> **Data for this task**
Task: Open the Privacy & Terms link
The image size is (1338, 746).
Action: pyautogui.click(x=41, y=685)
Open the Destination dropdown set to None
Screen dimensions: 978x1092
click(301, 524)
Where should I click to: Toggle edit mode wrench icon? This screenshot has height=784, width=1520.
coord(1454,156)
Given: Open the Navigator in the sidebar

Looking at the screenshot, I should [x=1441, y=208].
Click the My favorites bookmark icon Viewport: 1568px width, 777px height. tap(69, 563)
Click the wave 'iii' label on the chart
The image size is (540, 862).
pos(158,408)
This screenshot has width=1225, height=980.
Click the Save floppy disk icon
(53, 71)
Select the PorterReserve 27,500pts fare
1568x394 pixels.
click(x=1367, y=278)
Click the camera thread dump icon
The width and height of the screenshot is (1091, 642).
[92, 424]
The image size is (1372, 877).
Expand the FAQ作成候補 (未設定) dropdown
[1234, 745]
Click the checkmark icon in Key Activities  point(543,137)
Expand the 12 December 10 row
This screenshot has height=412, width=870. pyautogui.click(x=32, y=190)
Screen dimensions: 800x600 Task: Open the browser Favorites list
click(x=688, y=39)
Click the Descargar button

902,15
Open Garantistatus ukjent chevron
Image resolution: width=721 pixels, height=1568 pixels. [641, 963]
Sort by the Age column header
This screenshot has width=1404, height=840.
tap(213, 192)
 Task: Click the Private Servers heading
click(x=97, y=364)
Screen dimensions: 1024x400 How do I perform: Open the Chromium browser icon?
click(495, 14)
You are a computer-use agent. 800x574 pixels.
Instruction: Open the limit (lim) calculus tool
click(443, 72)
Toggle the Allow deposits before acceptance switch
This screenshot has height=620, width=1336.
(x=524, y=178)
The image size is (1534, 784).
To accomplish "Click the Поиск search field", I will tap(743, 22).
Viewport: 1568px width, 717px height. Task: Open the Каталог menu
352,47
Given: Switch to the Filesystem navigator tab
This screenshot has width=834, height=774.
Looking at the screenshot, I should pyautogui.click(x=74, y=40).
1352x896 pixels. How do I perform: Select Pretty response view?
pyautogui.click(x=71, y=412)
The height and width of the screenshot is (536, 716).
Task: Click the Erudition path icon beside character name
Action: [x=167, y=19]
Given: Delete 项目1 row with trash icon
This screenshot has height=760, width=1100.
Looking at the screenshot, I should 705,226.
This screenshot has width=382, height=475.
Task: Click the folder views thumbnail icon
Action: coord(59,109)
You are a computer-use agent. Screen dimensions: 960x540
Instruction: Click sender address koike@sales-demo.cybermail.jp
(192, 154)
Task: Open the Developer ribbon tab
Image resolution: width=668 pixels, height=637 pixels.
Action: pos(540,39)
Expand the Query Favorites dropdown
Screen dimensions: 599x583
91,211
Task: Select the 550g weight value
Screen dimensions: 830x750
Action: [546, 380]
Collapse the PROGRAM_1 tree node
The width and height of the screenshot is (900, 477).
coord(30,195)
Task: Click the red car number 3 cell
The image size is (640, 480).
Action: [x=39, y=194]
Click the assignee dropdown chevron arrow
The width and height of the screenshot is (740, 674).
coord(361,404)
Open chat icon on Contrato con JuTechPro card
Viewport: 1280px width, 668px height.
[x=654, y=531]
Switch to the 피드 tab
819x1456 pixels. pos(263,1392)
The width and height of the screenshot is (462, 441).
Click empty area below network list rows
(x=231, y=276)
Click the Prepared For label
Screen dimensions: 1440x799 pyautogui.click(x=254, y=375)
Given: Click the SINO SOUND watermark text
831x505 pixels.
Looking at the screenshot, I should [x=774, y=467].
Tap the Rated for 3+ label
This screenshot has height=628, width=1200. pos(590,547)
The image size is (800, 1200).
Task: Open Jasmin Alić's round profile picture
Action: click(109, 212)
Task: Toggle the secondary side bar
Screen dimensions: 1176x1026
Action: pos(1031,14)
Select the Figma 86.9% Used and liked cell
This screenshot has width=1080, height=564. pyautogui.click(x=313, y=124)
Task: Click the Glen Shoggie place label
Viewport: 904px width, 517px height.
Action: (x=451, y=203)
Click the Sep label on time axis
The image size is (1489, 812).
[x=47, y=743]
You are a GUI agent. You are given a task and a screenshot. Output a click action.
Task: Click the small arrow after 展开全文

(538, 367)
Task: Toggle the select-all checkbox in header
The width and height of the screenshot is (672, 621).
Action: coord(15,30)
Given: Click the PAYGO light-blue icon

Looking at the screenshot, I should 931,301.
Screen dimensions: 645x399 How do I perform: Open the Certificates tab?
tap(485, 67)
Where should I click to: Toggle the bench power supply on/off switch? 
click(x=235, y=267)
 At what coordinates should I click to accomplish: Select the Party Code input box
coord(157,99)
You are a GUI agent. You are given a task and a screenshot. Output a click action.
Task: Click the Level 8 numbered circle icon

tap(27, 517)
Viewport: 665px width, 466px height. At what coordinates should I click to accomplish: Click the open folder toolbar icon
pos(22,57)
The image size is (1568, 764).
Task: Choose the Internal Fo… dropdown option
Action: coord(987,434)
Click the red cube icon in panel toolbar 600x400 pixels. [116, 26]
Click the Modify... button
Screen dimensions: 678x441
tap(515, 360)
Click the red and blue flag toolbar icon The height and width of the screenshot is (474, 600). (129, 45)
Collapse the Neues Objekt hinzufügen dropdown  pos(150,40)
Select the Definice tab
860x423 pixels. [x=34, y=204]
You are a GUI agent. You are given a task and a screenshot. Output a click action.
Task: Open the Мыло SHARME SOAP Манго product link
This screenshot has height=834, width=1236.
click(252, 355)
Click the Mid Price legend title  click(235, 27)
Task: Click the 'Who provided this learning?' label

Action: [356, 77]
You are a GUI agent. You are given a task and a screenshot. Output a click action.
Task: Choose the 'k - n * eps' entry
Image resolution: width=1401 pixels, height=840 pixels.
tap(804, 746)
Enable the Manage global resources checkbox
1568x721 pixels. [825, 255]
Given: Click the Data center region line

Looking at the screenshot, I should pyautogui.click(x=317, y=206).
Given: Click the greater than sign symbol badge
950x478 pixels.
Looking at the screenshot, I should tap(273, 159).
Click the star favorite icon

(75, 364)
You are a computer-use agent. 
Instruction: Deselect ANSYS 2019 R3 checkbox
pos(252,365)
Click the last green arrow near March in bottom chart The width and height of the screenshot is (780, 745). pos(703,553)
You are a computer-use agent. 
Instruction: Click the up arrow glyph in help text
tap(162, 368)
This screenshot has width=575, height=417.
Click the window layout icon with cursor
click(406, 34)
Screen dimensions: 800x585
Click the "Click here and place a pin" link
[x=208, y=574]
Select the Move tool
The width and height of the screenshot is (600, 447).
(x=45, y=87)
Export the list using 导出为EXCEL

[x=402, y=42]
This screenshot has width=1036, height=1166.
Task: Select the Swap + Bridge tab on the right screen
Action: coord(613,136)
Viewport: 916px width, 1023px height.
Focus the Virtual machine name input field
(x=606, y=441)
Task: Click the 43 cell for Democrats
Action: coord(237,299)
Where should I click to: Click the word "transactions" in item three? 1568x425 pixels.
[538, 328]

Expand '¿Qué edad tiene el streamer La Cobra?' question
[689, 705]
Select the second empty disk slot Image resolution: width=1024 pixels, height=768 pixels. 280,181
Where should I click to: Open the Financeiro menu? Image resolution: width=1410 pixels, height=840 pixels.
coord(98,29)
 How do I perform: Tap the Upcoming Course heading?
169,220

> **Exercise prompt**
Once you have read the records above, write them out again exactly.

> **Task solution**
Task: Open the Privacy & Terms link
The image size is (1338, 746).
Action: pyautogui.click(x=41, y=685)
Open the Destination dropdown set to None
Screen dimensions: 978x1092
click(301, 524)
Where should I click to: Toggle edit mode wrench icon? This screenshot has height=784, width=1520.
coord(1454,156)
Given: Open the Navigator in the sidebar

Looking at the screenshot, I should [x=1441, y=208].
Click the My favorites bookmark icon Viewport: 1568px width, 777px height. tap(69, 563)
Click the wave 'iii' label on the chart
The image size is (540, 862).
pos(158,408)
This screenshot has width=1225, height=980.
Click the Save floppy disk icon
(53, 71)
Select the PorterReserve 27,500pts fare
1568x394 pixels.
click(x=1367, y=278)
Click the camera thread dump icon
The width and height of the screenshot is (1091, 642).
[92, 424]
The image size is (1372, 877).
Expand the FAQ作成候補 (未設定) dropdown
[1234, 745]
Click the checkmark icon in Key Activities  point(543,137)
Expand the 12 December 10 row
This screenshot has height=412, width=870. pyautogui.click(x=32, y=190)
Screen dimensions: 800x600 Task: Open the browser Favorites list
click(x=688, y=39)
Click the Descargar button

902,15
Open Garantistatus ukjent chevron
Image resolution: width=721 pixels, height=1568 pixels. [641, 963]
Sort by the Age column header
This screenshot has width=1404, height=840.
tap(213, 192)
 Task: Click the Private Servers heading
click(x=97, y=364)
Screen dimensions: 1024x400 How do I perform: Open the Chromium browser icon?
click(495, 14)
You are a computer-use agent. 800x574 pixels.
Instruction: Open the limit (lim) calculus tool
click(443, 72)
Toggle the Allow deposits before acceptance switch
This screenshot has height=620, width=1336.
(x=524, y=178)
The image size is (1534, 784).
To accomplish "Click the Поиск search field", I will tap(743, 22).
Viewport: 1568px width, 717px height. Task: Open the Каталог menu
352,47
Given: Switch to the Filesystem navigator tab
This screenshot has width=834, height=774.
Looking at the screenshot, I should pyautogui.click(x=74, y=40).
1352x896 pixels. How do I perform: Select Pretty response view?
pyautogui.click(x=71, y=412)
The height and width of the screenshot is (536, 716).
Task: Click the Erudition path icon beside character name
Action: [x=167, y=19]
Given: Delete 项目1 row with trash icon
This screenshot has height=760, width=1100.
Looking at the screenshot, I should 705,226.
This screenshot has width=382, height=475.
Task: Click the folder views thumbnail icon
Action: coord(59,109)
You are a computer-use agent. Screen dimensions: 960x540
Instruction: Click sender address koike@sales-demo.cybermail.jp
(192, 154)
Task: Open the Developer ribbon tab
Image resolution: width=668 pixels, height=637 pixels.
Action: pos(540,39)
Expand the Query Favorites dropdown
Screen dimensions: 599x583
91,211
Task: Select the 550g weight value
Screen dimensions: 830x750
Action: [546, 380]
Collapse the PROGRAM_1 tree node
The width and height of the screenshot is (900, 477).
coord(30,195)
Task: Click the red car number 3 cell
The image size is (640, 480).
Action: [x=39, y=194]
Click the assignee dropdown chevron arrow
The width and height of the screenshot is (740, 674).
coord(361,404)
Open chat icon on Contrato con JuTechPro card
Viewport: 1280px width, 668px height.
[x=654, y=531]
Switch to the 피드 tab
819x1456 pixels. pos(263,1392)
The width and height of the screenshot is (462, 441).
Click empty area below network list rows
(x=231, y=276)
Click the Prepared For label
Screen dimensions: 1440x799 pyautogui.click(x=254, y=375)
Given: Click the SINO SOUND watermark text
831x505 pixels.
Looking at the screenshot, I should [x=774, y=467].
Tap the Rated for 3+ label
This screenshot has height=628, width=1200. pos(590,547)
The image size is (800, 1200).
Task: Open Jasmin Alić's round profile picture
Action: click(109, 212)
Task: Toggle the secondary side bar
Screen dimensions: 1176x1026
Action: pos(1031,14)
Select the Figma 86.9% Used and liked cell
This screenshot has width=1080, height=564. pyautogui.click(x=313, y=124)
Task: Click the Glen Shoggie place label
Viewport: 904px width, 517px height.
Action: (x=451, y=203)
Click the Sep label on time axis
The image size is (1489, 812).
[x=47, y=743]
You are a GUI agent. You are given a task and a screenshot. Output a click action.
Task: Click the small arrow after 展开全文

(538, 367)
Task: Toggle the select-all checkbox in header
The width and height of the screenshot is (672, 621).
Action: coord(15,30)
Given: Click the PAYGO light-blue icon

Looking at the screenshot, I should 931,301.
Screen dimensions: 645x399 How do I perform: Open the Certificates tab?
tap(485, 67)
Where should I click to: Toggle the bench power supply on/off switch? 
click(x=235, y=267)
 At what coordinates should I click to accomplish: Select the Party Code input box
coord(157,99)
You are a GUI agent. You are given a task and a screenshot. Output a click action.
Task: Click the Level 8 numbered circle icon

tap(27, 517)
Viewport: 665px width, 466px height. At what coordinates should I click to accomplish: Click the open folder toolbar icon
pos(22,57)
The image size is (1568, 764).
Task: Choose the Internal Fo… dropdown option
Action: coord(987,434)
Click the red cube icon in panel toolbar 600x400 pixels. [116, 26]
Click the Modify... button
Screen dimensions: 678x441
tap(515, 360)
Click the red and blue flag toolbar icon The height and width of the screenshot is (474, 600). (129, 45)
Collapse the Neues Objekt hinzufügen dropdown  pos(150,40)
Select the Definice tab
860x423 pixels. [x=34, y=204]
You are a GUI agent. You are given a task and a screenshot. Output a click action.
Task: Open the Мыло SHARME SOAP Манго product link
This screenshot has height=834, width=1236.
click(252, 355)
Click the Mid Price legend title  click(235, 27)
Task: Click the 'Who provided this learning?' label

Action: [356, 77]
You are a GUI agent. You are given a task and a screenshot. Output a click action.
Task: Choose the 'k - n * eps' entry
Image resolution: width=1401 pixels, height=840 pixels.
tap(804, 746)
Enable the Manage global resources checkbox
1568x721 pixels. [825, 255]
Given: Click the Data center region line

Looking at the screenshot, I should pyautogui.click(x=317, y=206).
Given: Click the greater than sign symbol badge
950x478 pixels.
Looking at the screenshot, I should tap(273, 159).
Click the star favorite icon

(75, 364)
You are a computer-use agent. 
Instruction: Deselect ANSYS 2019 R3 checkbox
pos(252,365)
Click the last green arrow near March in bottom chart The width and height of the screenshot is (780, 745). pos(703,553)
You are a computer-use agent. 
Instruction: Click the up arrow glyph in help text
tap(162, 368)
This screenshot has width=575, height=417.
Click the window layout icon with cursor
click(406, 34)
Screen dimensions: 800x585
Click the "Click here and place a pin" link
[x=208, y=574]
Select the Move tool
The width and height of the screenshot is (600, 447).
(x=45, y=87)
Export the list using 导出为EXCEL

[x=402, y=42]
This screenshot has width=1036, height=1166.
Task: Select the Swap + Bridge tab on the right screen
Action: coord(613,136)
Viewport: 916px width, 1023px height.
Focus the Virtual machine name input field
(x=606, y=441)
Task: Click the 43 cell for Democrats
Action: coord(237,299)
Where should I click to: Click the word "transactions" in item three? 1568x425 pixels.
[538, 328]

Expand '¿Qué edad tiene el streamer La Cobra?' question
[689, 705]
Select the second empty disk slot Image resolution: width=1024 pixels, height=768 pixels. 280,181
Where should I click to: Open the Financeiro menu? Image resolution: width=1410 pixels, height=840 pixels.
coord(98,29)
 How do I perform: Tap the Upcoming Course heading?
169,220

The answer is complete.